In an epidemic context, this method in its current form could be used to characterize the strain causing an outbreak through Env sequencing from patients with the highest viremia. In an outbreak, most patients are infected with the same strain. Phylogenetic analyses based on Env sequences will provide evidence regarding the origin of the DENV strain. Enhanced DENV molecular surveillance even of just high viremia patients would allow for tracking of strains and genotypes circulating countrywide over time and space. Such surveillance may enable the identification of the introduction of new strains and to better understand the dynamics of DENV strain circulation within the country and across borders. Those molecular data could be used in dengue epidemic modeling to help predict outbreaks, allowing for enhanced prevention and preparedness.

There are several factors and limitations to consider when discussing our findings and the viability and feasibility of this tool. Further optimization of the conventional RT-PCR assay and sequencing are likely to permit successful amplification for patients with lower viral loads. First, a simple adjustment would be to increase the volume of the RNA template used for Env RT-PCRs. Second, long-range PCR assays may be more efficient at amplifying the RDT-extracted RNA. Finally, cloning of amplicons or using high-throughput sequencing may improve sequencing results.

Other factors limiting the efficiency of the technique include a potential loss of RNA when extracting from RDTs versus direct extraction, and the storage duration of the samples used.[15] The samples were collected 7 years before this study and stored at −80°C; therefore, RNA degradation over time is likely to have affected amplification and sequencing results. Hence, testing the procedure with prospectively collected patient samples is required to determine if better results can be obtained.

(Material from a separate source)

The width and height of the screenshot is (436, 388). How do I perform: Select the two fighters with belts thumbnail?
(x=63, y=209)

Ideally, our protocol should be tested on numerous RDTs from the field that have been stored and transported at room temperature to ascertain whether the use of RDTs as a source of RNA for amplification is practically possible on a large scale. If temperature were to be a limiting factor, additional techniques, such as adding RNAlater to the RDTs after being read, could mitigate potential RNA degradation. In addition, the protocols need to be tested on the remaining three serotypes and on other RDT brands that may be used across the country.

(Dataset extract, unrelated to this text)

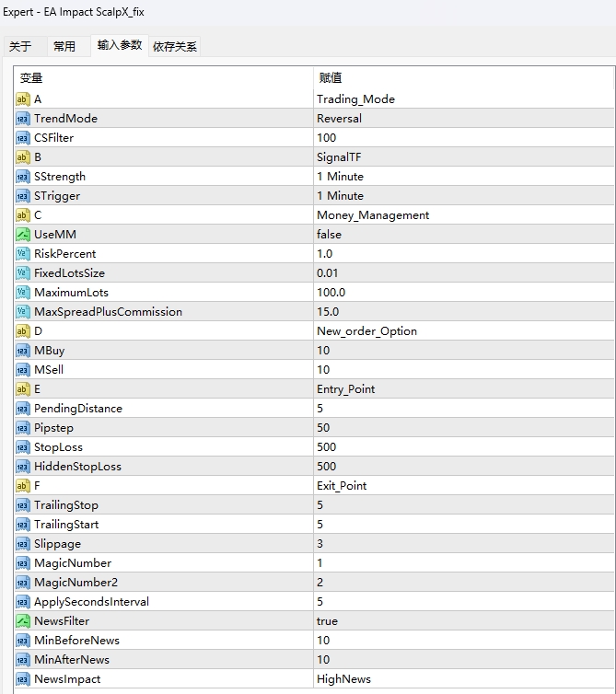Click the icon beside MagicNumber2
Image resolution: width=616 pixels, height=694 pixels.
pos(23,583)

If the RT-PCR assay sensitivity were increased and the approach were more thoroughly tested on RDTs from the field, using RDTs for sample collection would enable access to more dengue epidemiological data, producing a more complete picture of the complex DENV strain dynamics in Laos.[5] This would likely improve the accuracy of outbreak forecasting at national and regional levels. Therefore, this proof-of-concept study showed that the use of RDTs as a source of RNA for DENV molecular epidemiology analyses is a promising tool that merits further investigation.